大企業の身勝手許さない―シマノ「雇止め」争議で勝利和解

全国一般労働組合大阪府本部 書記次長 竹口 登美

自転車、釣具で世界的に有名な(株)シマノで起こった有期契約社員の雇止め事件が、2015年12月22日、大阪地裁堺支部で和解しました。2012年に会社が行った雇止め意思表示の撤回、同年12月31日付けでの合意退職、解決金支払いという、原告勝利の内容です。

(株)シマノの基幹業務である自転車部品のプレス作業に従事していた原告・多炭さんは2006年から派遣社員として、09 年からは(株)シマノに直接雇用される有期契約社員に。1年ごとの契約を反復更新し、5度目の契約を前に雇止めされました。
12 年10月、雇止め通告直後に多炭さんは全国一般労働組合大阪府本部に加入。団体交渉で、職場責任者が「来年は忙しくなる」など更新期待の発言があったことや、同年8月10日施行の「労働契約法19条」(雇止め法理)を示し雇止め撤回を求めました。しかし会社側弁護士も出席する団体交渉で「1年ごとの契約なので、一方的に通知すれば雇止めできる」と、まったく要求に応じないため、大阪地裁堺支部・第2民事部合議係(高橋善久裁判長)に雇止め無効・地位確認を求めて訴えました。

会社は「減産で4人余剰になる。多炭さん以外は自主退職の予定」と雇止めを通告。しかし団交で、他に退職者が出たため5人減ることになると指摘すると「人数の問題ではない」と言い、「他部署への配転など雇用確保をはかれ」と要求すると「検討したが無かった」と言っていたものの裁判の途中からは「検討の余地は無かった」と、会社主張に一貫性がありません。そもそも(株)シマノは毎年順調に売上を伸ばす黒字経営で株主への特別配当も続いており、人員削減の必要はありません。このように合理的かつ具体的な雇止め理由を示さない対応が裁判でも続いていました。

ところで、多炭さんは11年3月、労災事故で後遺障害が残るケガを負ったため、会社の安全配慮義務違反による損害賠償請求訴訟を起こしました。これは会社が解決金を支払うことで和解しました。ところが雇止め裁判が進むと会社は労災事故を多炭さんの不安全行動だと強調し、雇止め理由として言い出しました。非正規労働者の多くが、「文句を言えば契約更新されないかも」と泣き寝入りするのが実情です。そのような中で、勇気を出して会社の非を改めるべく労災補償裁判に立ち上がったことを嫌悪し、職場から排除しようという会社のネライは明らかです。

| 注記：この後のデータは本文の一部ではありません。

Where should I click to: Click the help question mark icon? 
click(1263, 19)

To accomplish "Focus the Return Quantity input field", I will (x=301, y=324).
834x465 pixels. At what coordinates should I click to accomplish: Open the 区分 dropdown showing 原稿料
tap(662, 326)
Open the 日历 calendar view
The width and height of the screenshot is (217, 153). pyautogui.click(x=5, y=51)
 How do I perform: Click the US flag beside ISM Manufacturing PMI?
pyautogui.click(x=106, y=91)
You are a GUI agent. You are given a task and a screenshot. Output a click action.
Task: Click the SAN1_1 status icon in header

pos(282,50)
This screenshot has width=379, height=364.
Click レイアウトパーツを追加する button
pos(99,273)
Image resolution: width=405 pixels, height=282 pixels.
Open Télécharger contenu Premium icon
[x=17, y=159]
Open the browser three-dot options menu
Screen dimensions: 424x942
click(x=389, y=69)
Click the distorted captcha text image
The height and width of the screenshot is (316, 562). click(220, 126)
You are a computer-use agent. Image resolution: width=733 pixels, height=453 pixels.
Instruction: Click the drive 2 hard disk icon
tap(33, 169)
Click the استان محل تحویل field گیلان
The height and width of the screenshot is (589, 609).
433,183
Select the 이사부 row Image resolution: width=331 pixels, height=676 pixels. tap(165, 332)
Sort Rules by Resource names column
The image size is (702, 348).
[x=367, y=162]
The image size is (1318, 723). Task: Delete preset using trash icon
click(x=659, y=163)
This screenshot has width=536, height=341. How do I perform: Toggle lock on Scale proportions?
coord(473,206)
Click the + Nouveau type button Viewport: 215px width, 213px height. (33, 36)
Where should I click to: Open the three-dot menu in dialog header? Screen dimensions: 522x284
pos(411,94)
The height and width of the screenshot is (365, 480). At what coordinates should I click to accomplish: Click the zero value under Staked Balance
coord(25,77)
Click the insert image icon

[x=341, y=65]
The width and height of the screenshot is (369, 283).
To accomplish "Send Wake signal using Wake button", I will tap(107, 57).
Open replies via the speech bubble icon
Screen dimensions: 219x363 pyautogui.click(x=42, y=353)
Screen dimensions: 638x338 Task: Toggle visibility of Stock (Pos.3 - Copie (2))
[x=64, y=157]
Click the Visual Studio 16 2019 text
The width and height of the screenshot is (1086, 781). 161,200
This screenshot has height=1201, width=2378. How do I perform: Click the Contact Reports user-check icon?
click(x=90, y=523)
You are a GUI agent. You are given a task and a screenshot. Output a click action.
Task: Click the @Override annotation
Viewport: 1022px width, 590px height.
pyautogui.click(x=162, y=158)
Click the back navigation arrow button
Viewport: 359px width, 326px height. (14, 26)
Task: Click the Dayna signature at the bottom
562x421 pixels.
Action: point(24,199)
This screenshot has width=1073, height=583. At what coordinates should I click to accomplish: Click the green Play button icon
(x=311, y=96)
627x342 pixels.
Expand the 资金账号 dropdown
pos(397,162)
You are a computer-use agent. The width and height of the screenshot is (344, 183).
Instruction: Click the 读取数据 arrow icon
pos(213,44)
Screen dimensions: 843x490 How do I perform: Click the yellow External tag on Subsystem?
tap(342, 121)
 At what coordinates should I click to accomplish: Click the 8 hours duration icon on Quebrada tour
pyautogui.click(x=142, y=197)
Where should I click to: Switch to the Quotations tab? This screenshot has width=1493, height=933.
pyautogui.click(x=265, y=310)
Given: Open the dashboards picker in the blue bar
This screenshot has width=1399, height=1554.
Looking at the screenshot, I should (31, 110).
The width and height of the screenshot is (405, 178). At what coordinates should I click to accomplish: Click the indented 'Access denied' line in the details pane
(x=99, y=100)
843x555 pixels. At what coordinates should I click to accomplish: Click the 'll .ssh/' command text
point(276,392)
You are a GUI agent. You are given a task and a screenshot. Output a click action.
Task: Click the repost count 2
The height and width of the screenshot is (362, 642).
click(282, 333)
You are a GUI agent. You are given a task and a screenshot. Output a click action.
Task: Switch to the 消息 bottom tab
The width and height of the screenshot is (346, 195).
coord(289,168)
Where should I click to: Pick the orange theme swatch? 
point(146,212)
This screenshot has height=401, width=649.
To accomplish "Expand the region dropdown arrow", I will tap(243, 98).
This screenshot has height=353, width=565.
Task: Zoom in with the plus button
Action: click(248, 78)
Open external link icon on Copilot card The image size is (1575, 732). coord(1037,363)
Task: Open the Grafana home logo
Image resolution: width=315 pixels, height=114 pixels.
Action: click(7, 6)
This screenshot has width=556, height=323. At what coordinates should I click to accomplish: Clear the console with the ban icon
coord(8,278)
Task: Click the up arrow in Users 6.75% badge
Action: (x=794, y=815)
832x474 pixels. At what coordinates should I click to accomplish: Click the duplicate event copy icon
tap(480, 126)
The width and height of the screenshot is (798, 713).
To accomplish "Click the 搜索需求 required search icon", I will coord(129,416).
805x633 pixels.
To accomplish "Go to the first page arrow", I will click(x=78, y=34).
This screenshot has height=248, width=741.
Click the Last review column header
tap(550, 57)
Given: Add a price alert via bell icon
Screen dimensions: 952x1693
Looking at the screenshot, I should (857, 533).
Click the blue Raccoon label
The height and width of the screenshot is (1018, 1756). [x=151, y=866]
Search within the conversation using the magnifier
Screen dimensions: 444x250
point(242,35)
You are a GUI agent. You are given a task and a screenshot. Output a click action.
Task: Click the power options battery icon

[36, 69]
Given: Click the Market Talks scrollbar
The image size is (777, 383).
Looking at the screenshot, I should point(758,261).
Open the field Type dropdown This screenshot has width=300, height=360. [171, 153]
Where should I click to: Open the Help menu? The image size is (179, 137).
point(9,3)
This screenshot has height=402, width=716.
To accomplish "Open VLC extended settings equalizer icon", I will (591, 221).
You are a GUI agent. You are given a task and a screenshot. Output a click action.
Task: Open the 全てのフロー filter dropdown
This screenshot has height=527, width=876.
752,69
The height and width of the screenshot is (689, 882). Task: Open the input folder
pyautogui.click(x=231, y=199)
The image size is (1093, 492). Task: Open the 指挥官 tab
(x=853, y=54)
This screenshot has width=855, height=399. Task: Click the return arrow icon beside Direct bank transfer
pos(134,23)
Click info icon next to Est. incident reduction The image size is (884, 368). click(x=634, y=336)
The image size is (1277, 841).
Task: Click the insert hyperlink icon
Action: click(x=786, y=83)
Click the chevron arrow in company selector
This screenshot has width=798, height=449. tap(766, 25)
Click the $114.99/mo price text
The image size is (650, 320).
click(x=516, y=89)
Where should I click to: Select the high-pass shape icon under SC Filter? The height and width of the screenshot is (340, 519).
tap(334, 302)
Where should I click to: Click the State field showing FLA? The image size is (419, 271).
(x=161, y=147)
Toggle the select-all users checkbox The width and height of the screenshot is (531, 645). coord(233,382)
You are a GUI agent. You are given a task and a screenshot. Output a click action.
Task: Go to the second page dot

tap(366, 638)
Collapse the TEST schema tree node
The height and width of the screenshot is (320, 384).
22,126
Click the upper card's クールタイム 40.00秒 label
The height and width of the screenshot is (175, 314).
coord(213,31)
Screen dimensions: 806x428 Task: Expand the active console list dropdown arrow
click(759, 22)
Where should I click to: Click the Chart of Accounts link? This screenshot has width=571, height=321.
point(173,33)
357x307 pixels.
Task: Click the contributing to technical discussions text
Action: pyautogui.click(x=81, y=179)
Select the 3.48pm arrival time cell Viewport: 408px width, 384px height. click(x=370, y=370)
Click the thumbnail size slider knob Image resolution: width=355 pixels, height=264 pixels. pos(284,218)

裁判ではこれまでの勤務実態や更新の期待を証明し、会社主張の矛盾を追及する中、裁判所は証人尋問を前に和解を提案。最終的に双方代理人による和解が成立しました。雇止めからちょうど3年。解決金は3年間の闘いに見合うもので、有期契約・非正規雇用労働者ということをみれば画期的な内容の勝利和解です。

労働者の4割が非正規雇用でその多くが低賃金かつ雇用不安を負っています。「契約社員はいつでも一方的に雇止めできる」と断言する経営者が増えれば、さらに雇用情勢が悪化し、格差と貧困が広がることになります。私たちは引き続き、大企業の横暴許さず、非正規労働者の権利向上と均等待遇実現、そして「非正規だから」の泣き寝入りをなくすために奮闘する決意です。